You should get an HTTP Code 403 (Forbidden) - which means that the access is now blocked if you provide no token.

Autorisation with JWT

Now, to validate that the access works with a valid JWT token, we call the URL with the JWT token provided by Istio: https://raw.githubusercontent.com/istio/istio/release-1.6/security/tools/jwt/samples/ that will be validated by the JWKS public key defined in the RequestAuthentication.


TOKEN=$(curl https://raw.githubusercontent.com/istio/istio/release-1.6/security/tools/jwt/samples/demo.jwt -s)
curl --header "Authorization: Bearer $TOKEN" $INGRESS_HOST/productpage -s -o /dev/null -w "%{http_code}\n"

> 200
> 

You should get an HTTP Code 200 - which means that the access is working, because the JWT token has been validated againts the JWKS.

Autorisation with custom JWT

In the previous example we have been using a pre-created JWT token provided by Istio.

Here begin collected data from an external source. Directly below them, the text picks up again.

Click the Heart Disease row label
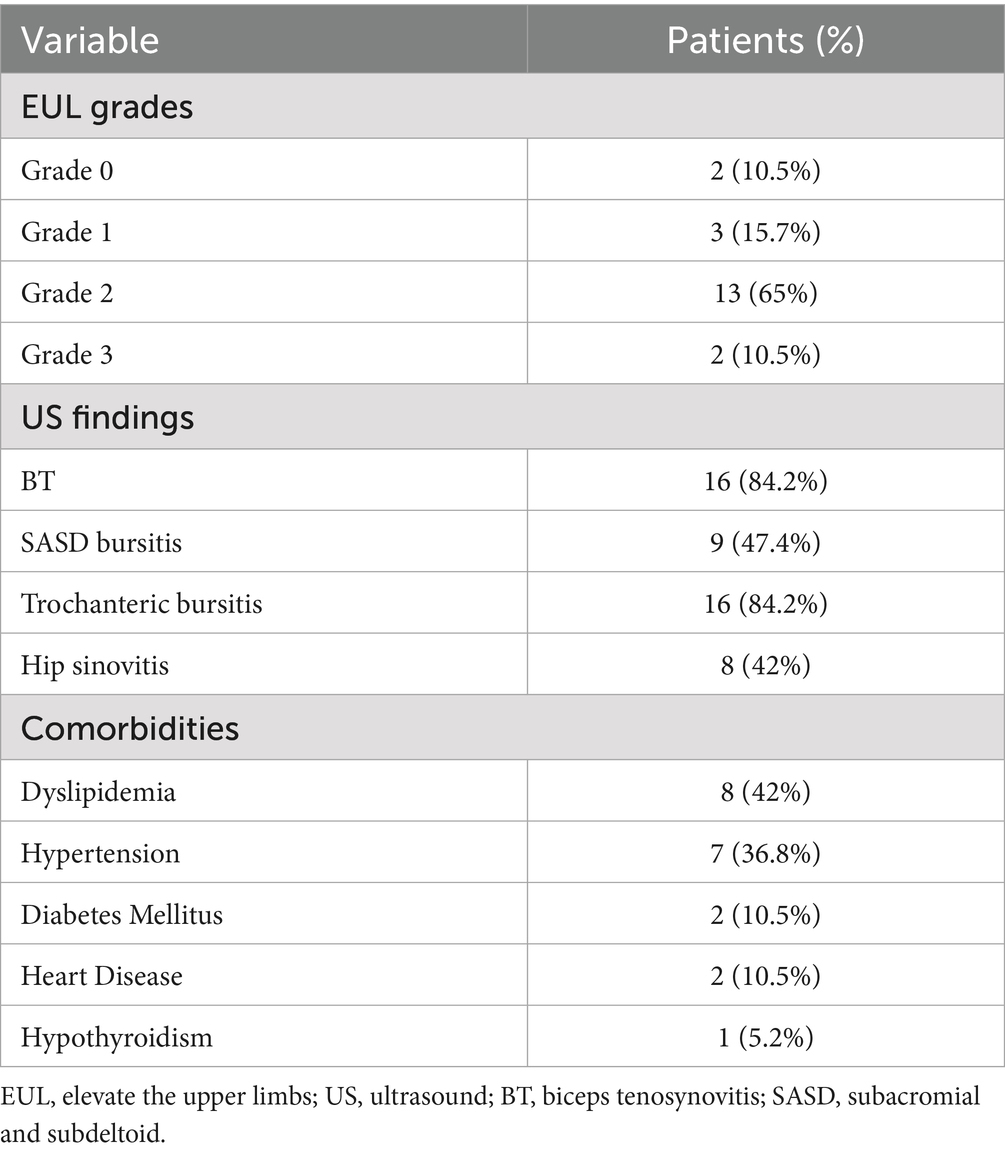The height and width of the screenshot is (1156, 1005). [x=101, y=975]
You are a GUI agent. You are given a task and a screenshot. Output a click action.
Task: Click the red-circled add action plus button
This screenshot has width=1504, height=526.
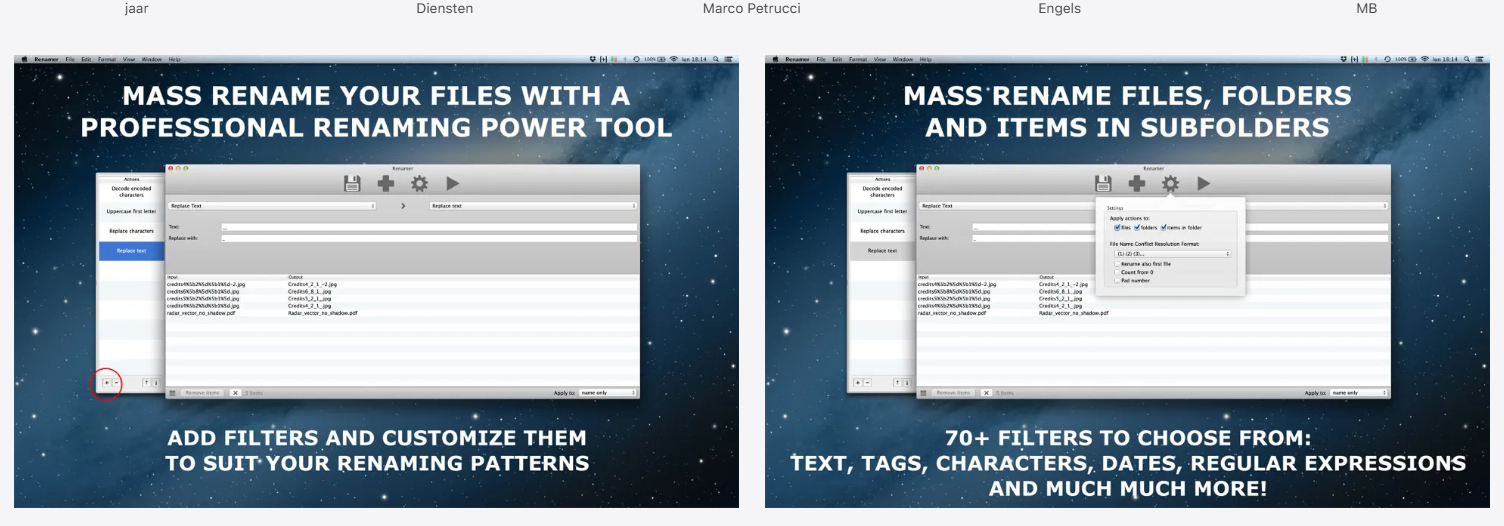pyautogui.click(x=107, y=382)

In this Lab we are going to create a custom JWT token based on the same private key that has been used for the previous one and that is being validated by the JWKS.

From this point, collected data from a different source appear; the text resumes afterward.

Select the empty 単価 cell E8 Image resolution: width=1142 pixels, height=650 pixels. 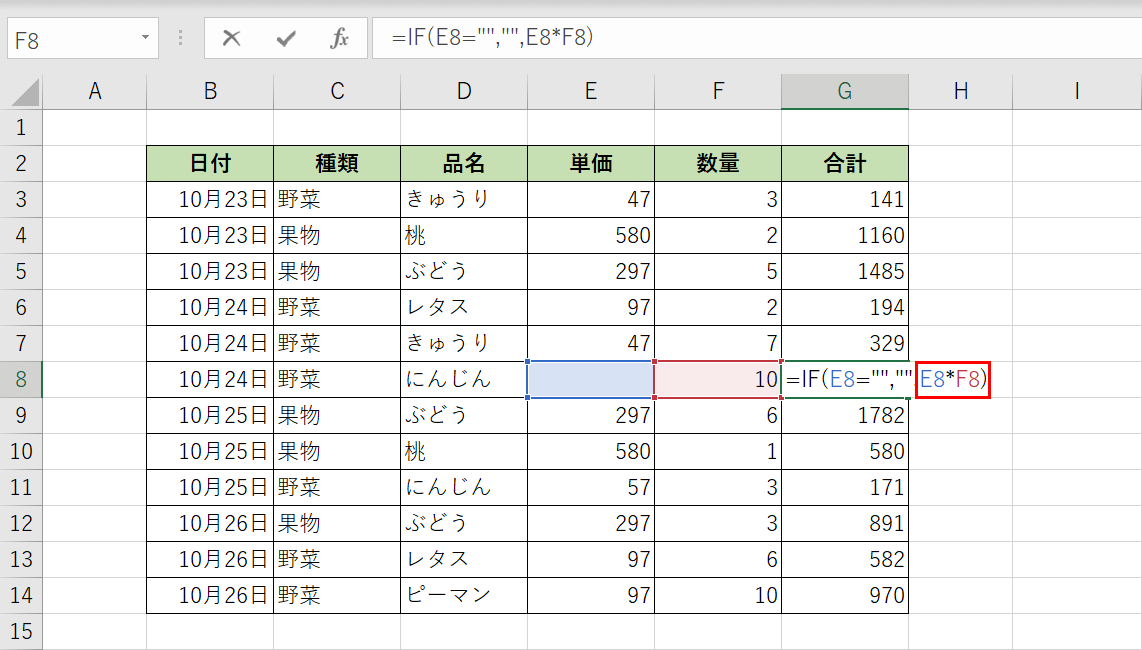click(x=590, y=379)
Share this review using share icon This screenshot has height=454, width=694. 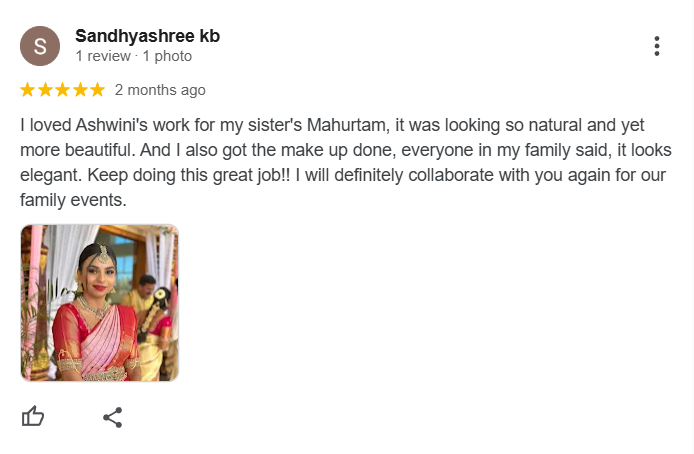[x=113, y=416]
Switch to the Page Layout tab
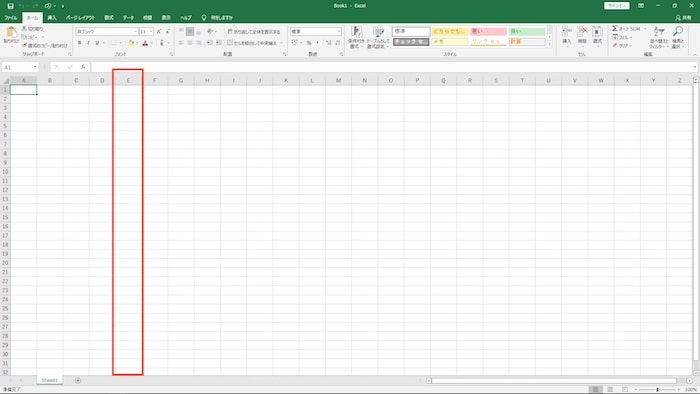The width and height of the screenshot is (700, 394). click(x=80, y=18)
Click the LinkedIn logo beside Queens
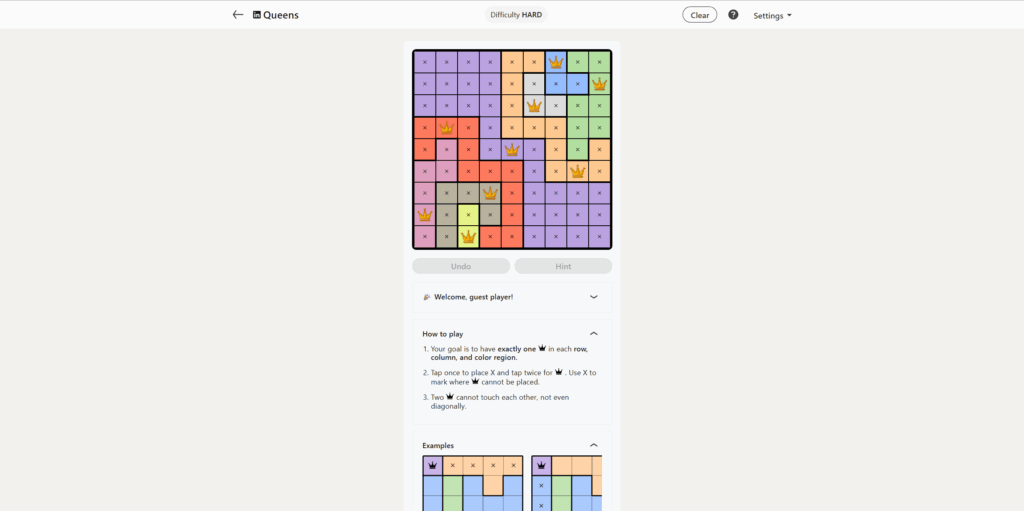Viewport: 1024px width, 511px height. tap(257, 15)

  1. Install the needed componenets and libraries

    sudo apt install python3-pip
    pip3 install jwcrypto
    

    ``

  2. Install the python-based tool to generate valid JWT tokens

    wget https://raw.githubusercontent.com/istio/istio/release-1.6/security/tools/jwt/samples/gen-jwt.py
    chmod +x gen-jwt.py
    

    ``

  3. Get the private key from the Istio Git repository that we will use to sign the token

    wget https://raw.githubusercontent.com/istio/istio/release-1.6/security/tools/jwt/samples/key.pem
    

    ``

  4. Create a JWT token to access the application

TOKEN=$(./gen-jwt.py ./key.pem --expire 500000)
echo $TOKEN 

curl --header "Authorization: Bearer $TOKEN" $INGRESS_HOST/productpage -s -o /dev/null -w "%{http_code}\n"

> 200

You should get an HTTP Code 200 - which means that the access is working, because our JWT token has been validated againts the JWKS.

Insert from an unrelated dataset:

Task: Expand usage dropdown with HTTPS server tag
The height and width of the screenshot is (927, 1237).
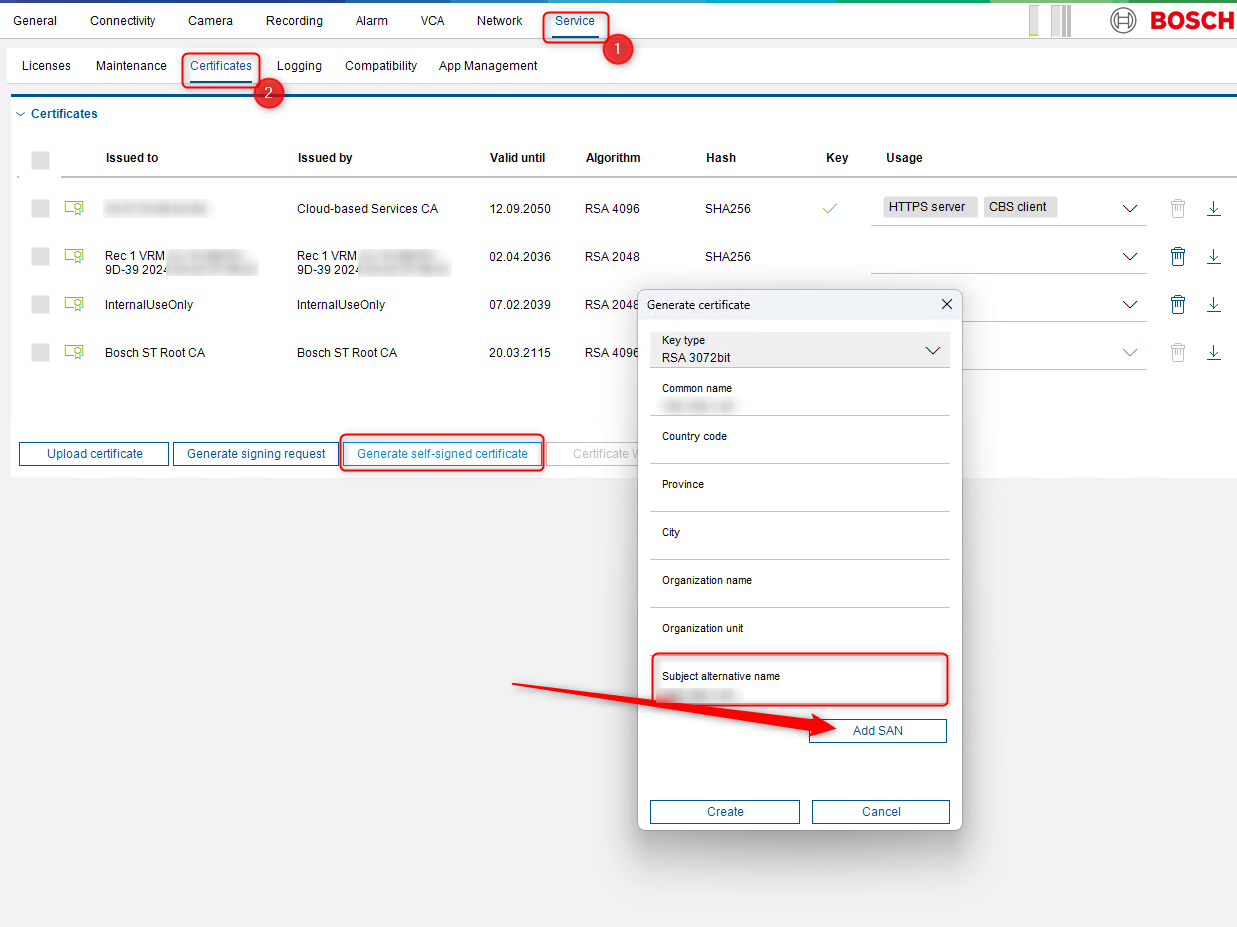Action: pyautogui.click(x=1130, y=209)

  1. Create a JWT token with 5 seconds expiry to access the application
  TOKEN=$(./gen-jwt.py ./key.pem --expire 5)
  for i in `seq 1 10`; do curl --header "Authorization: Bearer $TOKEN" $INGRESS_HOST/productpage -s -o /dev/null -w "%{http_code}\n"; sleep 1; done
  
  > 200
  > 200
  > 200
  > 200
  > 200
  > 401
  > 401
  > 401
  > 401
  ...
You should get an HTTP Code 200 for about 5 seconds until the token expires, after which you will get a 401 error.